### Problem description
Output all entries exactly; images excluded.

Stored data entries
··········

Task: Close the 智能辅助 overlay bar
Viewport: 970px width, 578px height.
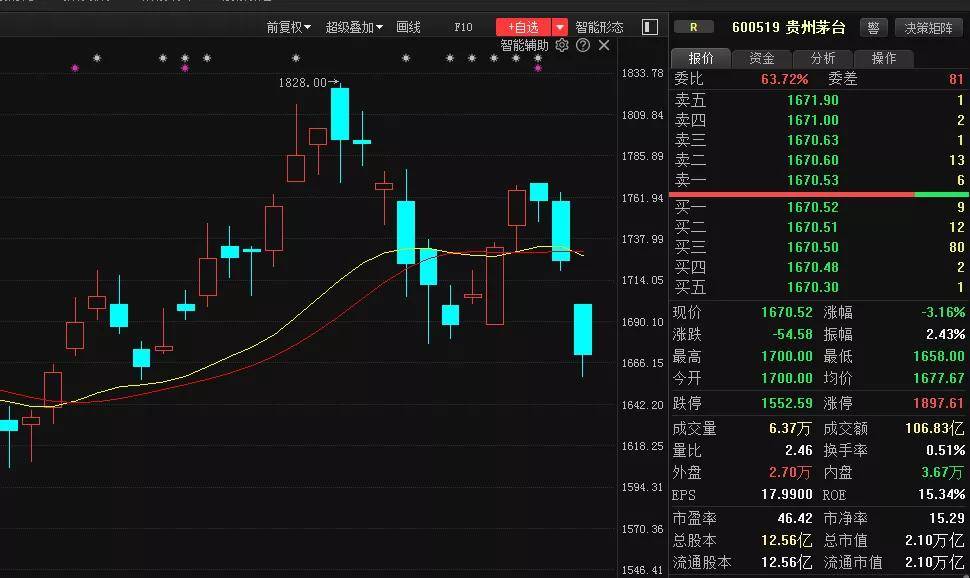Action: click(x=604, y=45)
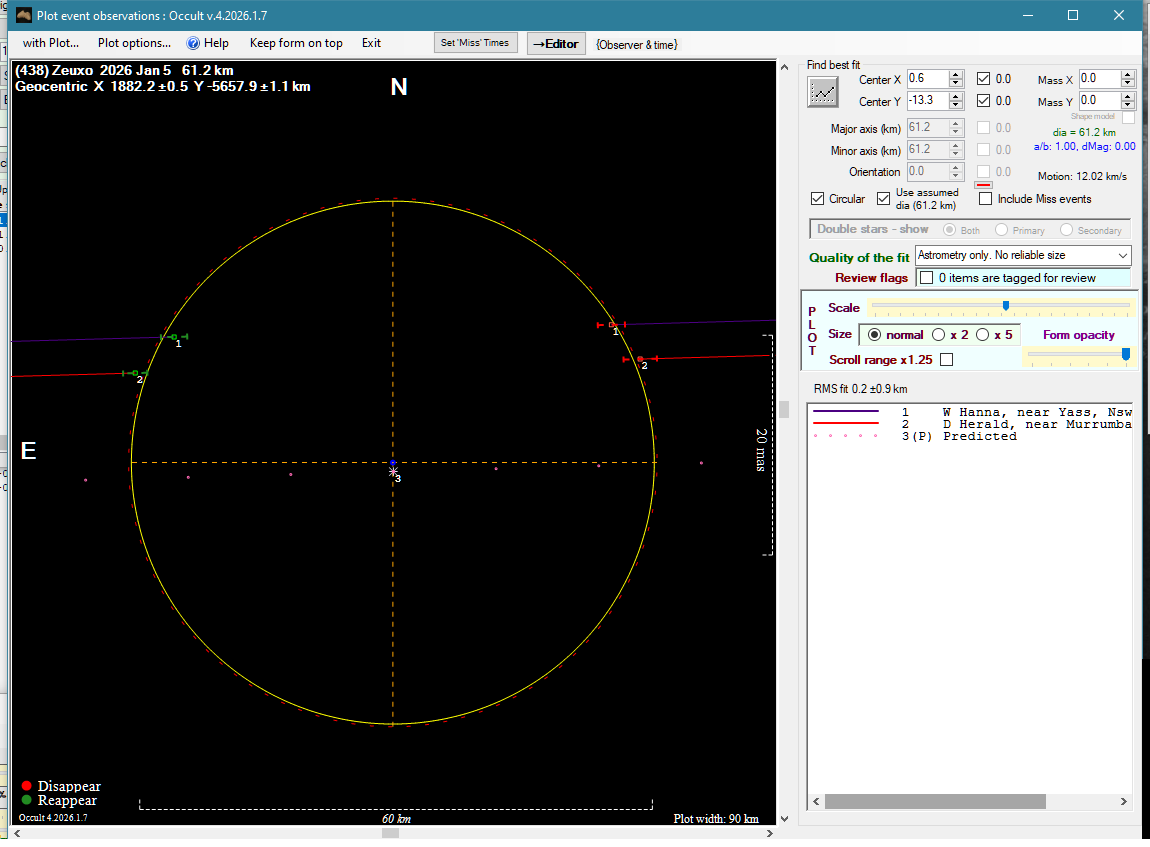Click the Occult app icon in title bar
Screen dimensions: 1150x847
pyautogui.click(x=23, y=15)
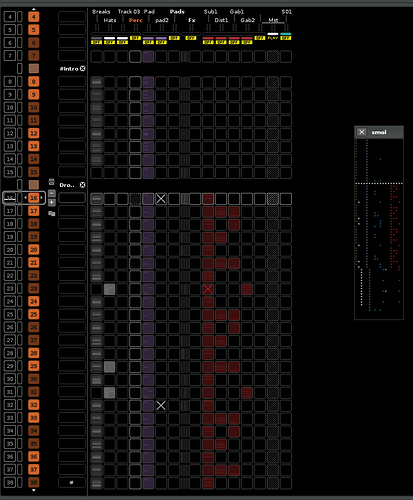
Task: Remove the #Intro section header
Action: click(x=82, y=69)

··········

### Output below
Task: Close the 智能辅助 overlay bar
Viewport: 970px width, 578px height.
Action: click(x=604, y=45)
Click the Occult app icon in title bar
Screen dimensions: 1150x847
pyautogui.click(x=23, y=15)
Task: Remove the #Intro section header
Action: click(x=82, y=69)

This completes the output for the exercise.